- [About this task]: Render the lines below as a Markdown table with the columns "Row" and "Line," numbering each row and leaving out blank lines.

- [Provided data]:
########

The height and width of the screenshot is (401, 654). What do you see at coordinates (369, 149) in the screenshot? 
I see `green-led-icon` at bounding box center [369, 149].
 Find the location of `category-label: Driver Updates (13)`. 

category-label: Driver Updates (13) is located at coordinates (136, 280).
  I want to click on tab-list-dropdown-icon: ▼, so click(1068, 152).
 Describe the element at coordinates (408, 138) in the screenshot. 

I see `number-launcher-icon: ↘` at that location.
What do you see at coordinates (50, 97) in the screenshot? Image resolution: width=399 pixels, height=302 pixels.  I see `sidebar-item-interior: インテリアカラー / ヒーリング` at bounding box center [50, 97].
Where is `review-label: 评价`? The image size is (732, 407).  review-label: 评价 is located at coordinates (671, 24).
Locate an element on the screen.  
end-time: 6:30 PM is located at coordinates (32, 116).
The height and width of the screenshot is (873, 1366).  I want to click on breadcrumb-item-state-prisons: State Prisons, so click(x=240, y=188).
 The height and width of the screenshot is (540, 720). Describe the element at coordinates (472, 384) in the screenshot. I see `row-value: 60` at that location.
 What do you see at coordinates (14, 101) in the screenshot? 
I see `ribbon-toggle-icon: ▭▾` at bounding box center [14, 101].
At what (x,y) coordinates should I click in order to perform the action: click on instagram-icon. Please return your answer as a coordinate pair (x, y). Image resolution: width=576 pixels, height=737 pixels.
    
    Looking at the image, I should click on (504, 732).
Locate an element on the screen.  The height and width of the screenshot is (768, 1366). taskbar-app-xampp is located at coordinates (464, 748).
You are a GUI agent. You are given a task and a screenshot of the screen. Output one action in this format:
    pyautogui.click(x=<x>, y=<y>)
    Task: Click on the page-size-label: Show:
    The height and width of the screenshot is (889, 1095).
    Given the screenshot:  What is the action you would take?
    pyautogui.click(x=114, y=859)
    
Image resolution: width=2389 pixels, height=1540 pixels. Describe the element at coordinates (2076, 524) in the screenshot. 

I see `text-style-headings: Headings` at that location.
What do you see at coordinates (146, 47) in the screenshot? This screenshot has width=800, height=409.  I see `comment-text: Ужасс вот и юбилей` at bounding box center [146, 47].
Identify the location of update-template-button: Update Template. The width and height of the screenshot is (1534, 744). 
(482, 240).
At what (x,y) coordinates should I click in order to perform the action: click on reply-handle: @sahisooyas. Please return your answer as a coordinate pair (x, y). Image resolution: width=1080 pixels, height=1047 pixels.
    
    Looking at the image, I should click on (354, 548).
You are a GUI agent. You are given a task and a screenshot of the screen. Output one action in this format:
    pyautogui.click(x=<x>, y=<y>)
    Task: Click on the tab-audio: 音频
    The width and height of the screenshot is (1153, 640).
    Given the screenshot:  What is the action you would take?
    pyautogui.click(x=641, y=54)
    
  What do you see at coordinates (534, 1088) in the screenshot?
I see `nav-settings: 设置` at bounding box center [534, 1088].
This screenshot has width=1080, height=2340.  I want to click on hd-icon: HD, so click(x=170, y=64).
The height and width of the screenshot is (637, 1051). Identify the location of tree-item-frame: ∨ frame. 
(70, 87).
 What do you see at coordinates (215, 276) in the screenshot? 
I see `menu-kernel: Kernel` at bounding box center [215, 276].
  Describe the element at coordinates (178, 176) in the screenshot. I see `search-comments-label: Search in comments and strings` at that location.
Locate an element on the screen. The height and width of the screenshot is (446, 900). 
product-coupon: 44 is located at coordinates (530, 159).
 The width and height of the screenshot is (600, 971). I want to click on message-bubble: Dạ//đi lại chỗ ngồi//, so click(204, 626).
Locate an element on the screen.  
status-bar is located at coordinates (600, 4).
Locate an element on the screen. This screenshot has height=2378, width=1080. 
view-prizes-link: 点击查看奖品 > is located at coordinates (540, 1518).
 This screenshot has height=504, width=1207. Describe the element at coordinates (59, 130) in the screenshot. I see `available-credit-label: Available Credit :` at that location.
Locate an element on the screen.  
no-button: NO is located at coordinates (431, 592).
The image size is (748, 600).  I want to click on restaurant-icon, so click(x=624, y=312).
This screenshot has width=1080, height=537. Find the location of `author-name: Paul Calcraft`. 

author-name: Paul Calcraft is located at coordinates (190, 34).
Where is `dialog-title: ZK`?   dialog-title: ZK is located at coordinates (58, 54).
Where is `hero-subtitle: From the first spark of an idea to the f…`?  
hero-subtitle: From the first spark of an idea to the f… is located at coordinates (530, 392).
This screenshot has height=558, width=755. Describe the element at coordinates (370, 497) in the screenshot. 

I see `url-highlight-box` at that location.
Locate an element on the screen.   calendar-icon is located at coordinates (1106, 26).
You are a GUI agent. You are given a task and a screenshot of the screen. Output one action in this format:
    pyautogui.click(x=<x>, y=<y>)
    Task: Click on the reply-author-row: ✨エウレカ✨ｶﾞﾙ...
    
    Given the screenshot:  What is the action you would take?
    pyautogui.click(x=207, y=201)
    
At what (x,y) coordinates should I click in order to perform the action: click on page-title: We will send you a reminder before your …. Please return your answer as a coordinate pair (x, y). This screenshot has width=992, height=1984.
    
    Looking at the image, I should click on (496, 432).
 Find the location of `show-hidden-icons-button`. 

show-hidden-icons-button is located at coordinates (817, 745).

########

- [Output]:
| Row | Line |
|---|---|
| 1 | The height and width of the screenshot is (401, 654). What do you see at coordinates (369, 149) in the screenshot?  |
| 2 | I see `green-led-icon` at bounding box center [369, 149]. |
| 3 |  Find the location of `category-label: Driver Updates (13)`.  |
| 4 | category-label: Driver Updates (13) is located at coordinates (136, 280). |
| 5 |   I want to click on tab-list-dropdown-icon: ▼, so click(1068, 152). |
| 6 |  Describe the element at coordinates (408, 138) in the screenshot.  |
| 7 | I see `number-launcher-icon: ↘` at that location. |
| 8 | What do you see at coordinates (50, 97) in the screenshot? Image resolution: width=399 pixels, height=302 pixels.  I see `sidebar-item-interior: インテリアカラー / ヒーリング` at bounding box center [50, 97]. |
| 9 | Where is `review-label: 评价`? The image size is (732, 407).  review-label: 评价 is located at coordinates (671, 24). |
| 10 | Locate an element on the screen.   |
| 11 | end-time: 6:30 PM is located at coordinates (32, 116). |
| 12 | The height and width of the screenshot is (873, 1366).  I want to click on breadcrumb-item-state-prisons: State Prisons, so click(x=240, y=188). |
| 13 |  The height and width of the screenshot is (540, 720). Describe the element at coordinates (472, 384) in the screenshot. I see `row-value: 60` at that location. |
| 14 |  What do you see at coordinates (14, 101) in the screenshot?  |
| 15 | I see `ribbon-toggle-icon: ▭▾` at bounding box center [14, 101]. |
| 16 | At what (x,y) coordinates should I click in order to perform the action: click on instagram-icon. Please return your answer as a coordinate pair (x, y). Image resolution: width=576 pixels, height=737 pixels. |
| 17 |     Looking at the image, I should click on (504, 732). |
| 18 | Locate an element on the screen.  The height and width of the screenshot is (768, 1366). taskbar-app-xampp is located at coordinates (464, 748). |
| 19 | You are a GUI agent. You are given a task and a screenshot of the screen. Output one action in this format: |
| 20 |     pyautogui.click(x=<x>, y=<y>) |
| 21 |     Task: Click on the page-size-label: Show: |
| 22 |     The height and width of the screenshot is (889, 1095). |
| 23 |     Given the screenshot:  What is the action you would take? |
| 24 |     pyautogui.click(x=114, y=859) |
| 25 | Image resolution: width=2389 pixels, height=1540 pixels. Describe the element at coordinates (2076, 524) in the screenshot.  |
| 26 | I see `text-style-headings: Headings` at that location. |
| 27 | What do you see at coordinates (146, 47) in the screenshot? This screenshot has width=800, height=409.  I see `comment-text: Ужасс вот и юбилей` at bounding box center [146, 47]. |
| 28 | Identify the location of update-template-button: Update Template. The width and height of the screenshot is (1534, 744).  |
| 29 | (482, 240). |
| 30 | At what (x,y) coordinates should I click in order to perform the action: click on reply-handle: @sahisooyas. Please return your answer as a coordinate pair (x, y). Image resolution: width=1080 pixels, height=1047 pixels. |
| 31 |     Looking at the image, I should click on (354, 548). |
| 32 | You are a GUI agent. You are given a task and a screenshot of the screen. Output one action in this format: |
| 33 |     pyautogui.click(x=<x>, y=<y>) |
| 34 |     Task: Click on the tab-audio: 音频 |
| 35 |     The width and height of the screenshot is (1153, 640). |
| 36 |     Given the screenshot:  What is the action you would take? |
| 37 |     pyautogui.click(x=641, y=54) |
| 38 |   What do you see at coordinates (534, 1088) in the screenshot? |
| 39 | I see `nav-settings: 设置` at bounding box center [534, 1088]. |
| 40 | This screenshot has width=1080, height=2340.  I want to click on hd-icon: HD, so click(x=170, y=64). |
| 41 | The height and width of the screenshot is (637, 1051). Identify the location of tree-item-frame: ∨ frame.  |
| 42 | (70, 87). |
| 43 |  What do you see at coordinates (215, 276) in the screenshot?  |
| 44 | I see `menu-kernel: Kernel` at bounding box center [215, 276]. |
| 45 |   Describe the element at coordinates (178, 176) in the screenshot. I see `search-comments-label: Search in comments and strings` at that location. |
| 46 | Locate an element on the screen. The height and width of the screenshot is (446, 900).  |
| 47 | product-coupon: 44 is located at coordinates (530, 159). |
| 48 |  The width and height of the screenshot is (600, 971). I want to click on message-bubble: Dạ//đi lại chỗ ngồi//, so click(204, 626). |
| 49 | Locate an element on the screen.   |
| 50 | status-bar is located at coordinates (600, 4). |
| 51 | Locate an element on the screen. This screenshot has height=2378, width=1080.  |
| 52 | view-prizes-link: 点击查看奖品 > is located at coordinates (540, 1518). |
| 53 |  This screenshot has height=504, width=1207. Describe the element at coordinates (59, 130) in the screenshot. I see `available-credit-label: Available Credit :` at that location. |
| 54 | Locate an element on the screen.   |
| 55 | no-button: NO is located at coordinates (431, 592). |
| 56 | The image size is (748, 600).  I want to click on restaurant-icon, so click(x=624, y=312). |
| 57 | This screenshot has width=1080, height=537. Find the location of `author-name: Paul Calcraft`.  |
| 58 | author-name: Paul Calcraft is located at coordinates (190, 34). |
| 59 | Where is `dialog-title: ZK`?   dialog-title: ZK is located at coordinates (58, 54). |
| 60 | Where is `hero-subtitle: From the first spark of an idea to the f…`?   |
| 61 | hero-subtitle: From the first spark of an idea to the f… is located at coordinates (530, 392). |
| 62 | This screenshot has height=558, width=755. Describe the element at coordinates (370, 497) in the screenshot.  |
| 63 | I see `url-highlight-box` at that location. |
| 64 | Locate an element on the screen.   calendar-icon is located at coordinates (1106, 26). |
| 65 | You are a GUI agent. You are given a task and a screenshot of the screen. Output one action in this format: |
| 66 |     pyautogui.click(x=<x>, y=<y>) |
| 67 |     Task: Click on the reply-author-row: ✨エウレカ✨ｶﾞﾙ... |
| 68 |     Given the screenshot:  What is the action you would take? |
| 69 |     pyautogui.click(x=207, y=201) |
| 70 | At what (x,y) coordinates should I click in order to perform the action: click on page-title: We will send you a reminder before your …. Please return your answer as a coordinate pair (x, y). This screenshot has width=992, height=1984. |
| 71 |     Looking at the image, I should click on (496, 432). |
| 72 |  Find the location of `show-hidden-icons-button`.  |
| 73 | show-hidden-icons-button is located at coordinates (817, 745). |